= EXERCISE TEXT =
........

Writer Wednesday
Character.
I’m a little late today, as I’ve been traveling, first to Chicago and now in Louisville to visit family. I spent a good stretch of time with writer extraordinaire, Jimmy Yoshimura, of HLOTS fame, and his wife, Mary Lin. He regaled me with some wild stories that I’d never heard before, and a perspective on well-known stories from a wildly different perspective! Oh, yes, there will be an article about him, and Jimmy will be on the HLOR podcast this season.
PROMPT: Pick someone. Even yourself. Or an animal, or some kind of being. Choose an explicit action, a piece of clothing, or a personality trait. It may even be a thought that sets this character apart from any others.
We’ll build on this character for the next 2-3 weeks and bring them together with some other prompts we’ve worked on. Perhaps by doing that, you’ll craft a workable short story, script, or what have you.
My take:
We had stopped mid-game, the basketball rolled away from us. We watched as Benny emerged in a sort of squat-run from a hallway leading to the free weight room. He stopped in front of raquetball court #2, his hulking frame filling the doorway. He had been working out, and he was sweaty.
One of the EMTs barred the doorway, trying to calm him, as Benny strained to see the figure on the floor, who, from our vantage point, still held a racquet in his hand.
“Dad!” he screamed. Benny hadn’t said Dad in a long time. When he was thirteen, he began to call his Dad, Stuart. It was more natural. His father stopped minding it; besides he never felt comfortable being called ‘dad’ since divorcing his wife, so it would be Stuart.
Now, Stuart lay on the floor, the crash cart posed uselessly beside him. A massive heart attack while attempting to return an impossible wallpaper shot in the third set killed him instantly.
But, the EMTs continued to work on him.
The tension in Benny’s body gave way to a collapse, his meaty hands grabbing at the wall, his legs wobbling. He turned his body away and lumbered, numbly, between all of us, across the basketball floor. We watched and heard, “Oh no. Oh no”. His white YMCA shirt, soaked through, clung to his fleshy body. His upper body drooped forward; he held his head in his hands and desperately wiped tears from his eyes.
As he walked across the floor, you could hear his short, labored breaths, distinct from our own. He glanced back only once at the racquetball court now filled with medical people and firemen.
When he reached the end of the building, he seemed surprised. He put his hand against the wall, as if it didn’t belong there, as if he had never seen it before, as if there must be a way through.
He stood for an instant, body shaking. Then weakly swung his foot and kicked the floorboard.
We watched. We looked at each other.
He didn’t move for a long while.

........

= DATA SEGMENT =
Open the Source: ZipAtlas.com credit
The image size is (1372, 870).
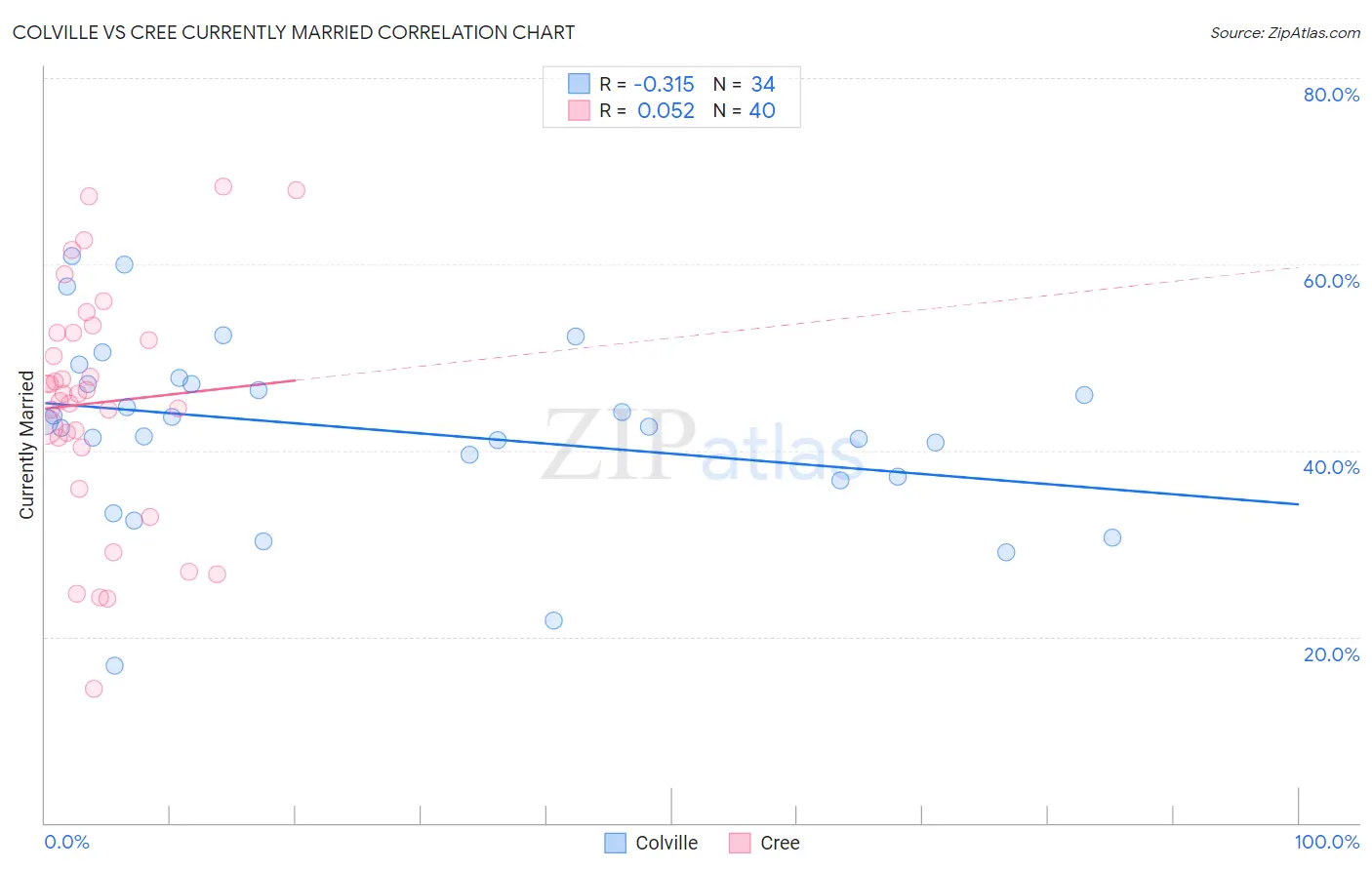[x=1285, y=32]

........

= PROBLEM TO SOLVE =
In the Writer Wednesday post, write out the text between "PROMPT: Pick someone." and "what have you.", inclusive, with "novella" in place of "short story".

= ANSWER AREA =
PROMPT: Pick someone. Even yourself. Or an animal, or some kind of being. Choose an explicit action, a piece of clothing, or a personality trait. It may even be a thought that sets this character apart from any others.
We’ll build on this character for the next 2-3 weeks and bring them together with some other prompts we’ve worked on. Perhaps by doing that, you’ll craft a workable novella, script, or what have you.